A 42-year-old teacher with chronic migraine averaging 18 days per month had failed four traditional preventive medications due to side effects. After starting erenumab, her migraine days dropped from 18 to 4 within 3 months. "I got my life back," she said. "I had forgotten what it felt like to make plans without wondering if a migraine would cancel them."

Non-medication prevention with evidence: Regular aerobic exercise — a randomized trial in Cephalalgia found that 40 minutes of exercise 3 times per week was as effective as topiramate in reducing migraine frequency. Magnesium oxide 400 to 600mg daily reduced migraine frequency by 42 percent in a study in Cephalalgia. Riboflavin (vitamin B2) 400mg daily showed a 50 percent reduction in frequency in a controlled trial. Cognitive behavioral therapy helps manage triggers and the psychological burden. Consistent sleep schedule, regular meals, adequate hydration, and stress management form the behavioral foundation.

Living With Migraine — What Your Life Can Look Like With Proper Treatment

Migraine is a chronic neurological condition with no cure, but it is not a life sentence of suffering. With modern treatment, the majority of patients achieve meaningful improvement. The tragedy is not that treatments do not exist — it is that most patients never receive them. Only 4.5 percent of eligible patients receive preventive treatment worldwide.

Build a consistent daily routine. Your migraine brain craves regularity — same wake time every day (yes, weekends too), regular meals without skipping, consistent hydration (aim for 2 to 3 liters daily), regular exercise, and consistent bedtime. These are not luxuries. They are the foundation that makes every other treatment work better.

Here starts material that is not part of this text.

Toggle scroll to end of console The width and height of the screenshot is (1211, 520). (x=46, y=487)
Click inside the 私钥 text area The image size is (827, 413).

Develop a clear attack action plan. Know which medications to take, at what dose, at the first sign of an attack. Have them accessible everywhere — at home, at work, in your car, in your bag. Waiting even 30 minutes to treat reduces effectiveness dramatically.

If your current treatment is not working, you are not out of options. Ask for a referral to a headache specialist or neurologist. Many patients who have "tried everything" have actually tried 2 or 3 medications from the same class. A headache specialist has access to dozens of treatment combinations, nerve blocks, Botox (FDA-approved for chronic migraine), CGRP therapies, and neuromodulation devices.

The WHO ranks migraine as one of the most disabling conditions on earth. It is not "just a headache." It is a serious neurological disease that deserves serious medical attention. You deserve to be taken seriously, treated effectively, and supported fully.